Open Access

A method for improved clustering and classification of microscopy images using quantitative co-localization coefficients

  • Vasanth R Singan1, 2,
  • Kenan Handzic1,
  • Kathleen M Curran2 and
  • Jeremy C Simpson1Email author
BMC Research Notes20125:281

Received: 6 March 2012

Accepted: 8 June 2012

Published: 8 June 2012



The localization of proteins to specific subcellular structures in eukaryotic cells provides important information with respect to their function. Fluorescence microscopy approaches to determine localization distribution have proved to be an essential tool in the characterization of unknown proteins, and are now particularly pertinent as a result of the wide availability of fluorescently-tagged constructs and antibodies. However, there are currently very few image analysis options able to effectively discriminate proteins with apparently similar distributions in cells, despite this information being important for protein characterization.


We have developed a novel method for combining two existing image analysis approaches, which results in highly efficient and accurate discrimination of proteins with seemingly similar distributions. We have combined image texture-based analysis with quantitative co-localization coefficients, a method that has traditionally only been used to study the spatial overlap between two populations of molecules. Here we describe and present a novel application for quantitative co-localization, as applied to the study of Rab family small GTP binding proteins localizing to the endomembrane system of cultured cells.


We show how quantitative co-localization can be used alongside texture feature analysis, resulting in improved clustering of microscopy images. The use of co-localization as an additional clustering parameter is non-biased and highly applicable to high-throughput image data sets.

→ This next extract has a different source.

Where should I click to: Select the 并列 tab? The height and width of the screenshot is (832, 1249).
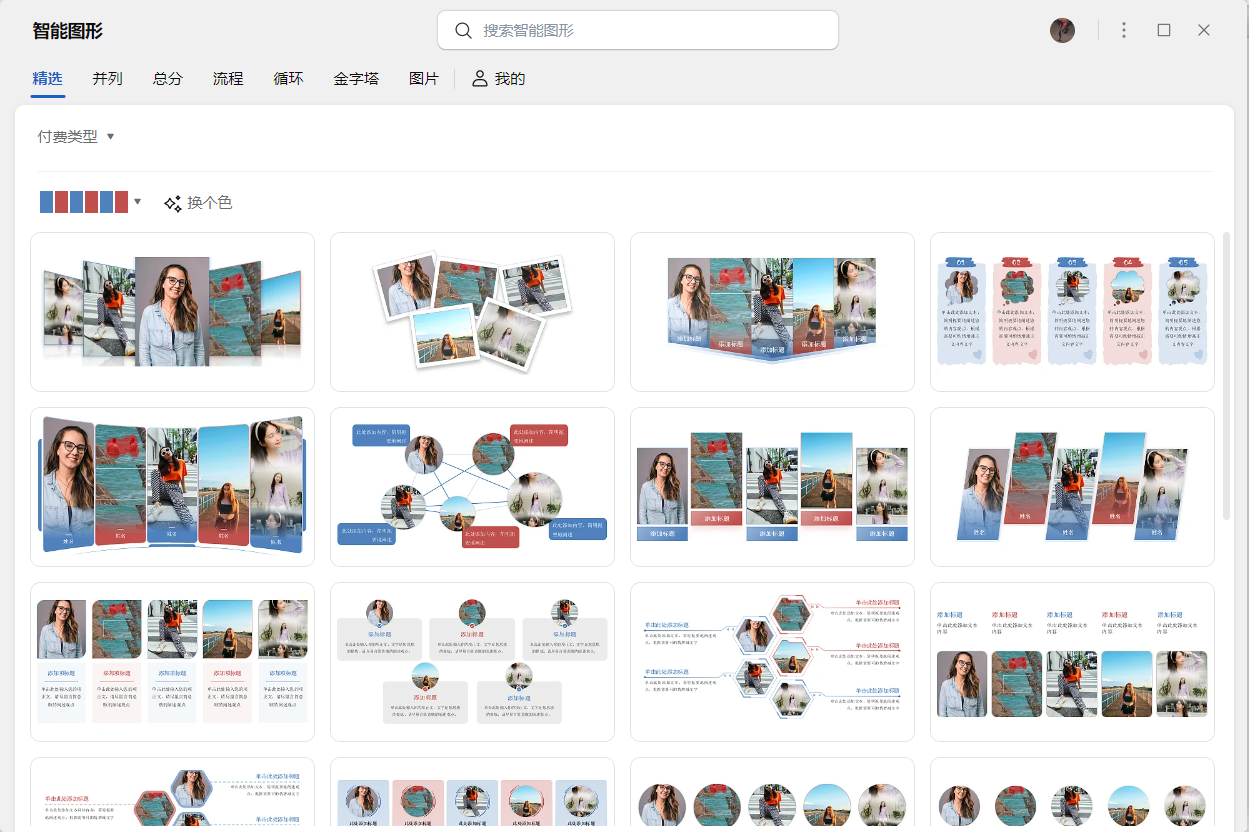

Quantitative co-localization Image analysis Texture features Clustering Rab proteins



The distribution of proteins to specific subcellular structures in eukaryotic cells allows distinct functions to be performed in parallel. Accurate determination of protein localization is therefore an essential step towards understanding cell function [1]. A variety of methods to automatically annotate subcellular localization have been described [2], primarily using supervised classification methods based on standard subcellular localization profiles [3]. One important image analysis technique for the analysis of large-scale cell-based data is texture-based analysis [4]. Of particular note are the algorithms developed by Haralick, which take account of pixel intensity information in localized areas of an image [5]. Texture-based analyses are a very powerful method to discriminate localization patterns, and as such have been implemented in various commercial and open-source image analysis solutions [6]. Despite the proven application of texture-based methods in the analysis of a variety of cell-based assays, their application in the discrimination of subtle, yet important, localization differences is less clear. For example, in eukaryotic cells proteins are rapidly being shuttled between different compartments of the endomembrane system in order to maintain secretory and endocytic pathway function. High-throughput imaging-based approaches have identified many of the molecules of these pathways [7], however automated annotation and discrimination of localization remains poor. Although clustering of proteins using texture-based features extracted from microscopy images is robust in classifying broad differences in localization, closely related proteins having similar localization profiles are not easily distinguished from one another. In this work we show how clustering using texture features can be improved with the addition of quantitative co-localization information with known organelle markers. Specifically we use a recently described algorithm, the Rank Weight Co-localization (RWC) coefficient [8], which efficiently integrates pixel co-occurrence and correlation, and demonstrate how RWC coefficients can be used as an additional feature to improve the clustering and classification of image data.


Cell Culture

HeLa cells (human cervical cancer cell line, ATCC CCL-2) were routinely cultured in Dulbecco’s Modified Eagle Medium (DMEM) (Life Technologies) supplemented with 10 % foetal bovine serum (FBS) (PAA Laboratories) and 1 % L-glutamine (Life Technologies) at 37 °C in a 5 % CO2 incubator. Cells were sub-cultured at 1:10 dilution by incubation with 0.5 % trypsin / 0.2 % EDTA (Sigma) on reaching confluency, typically every 2 days. Cells were not used beyond passage 15.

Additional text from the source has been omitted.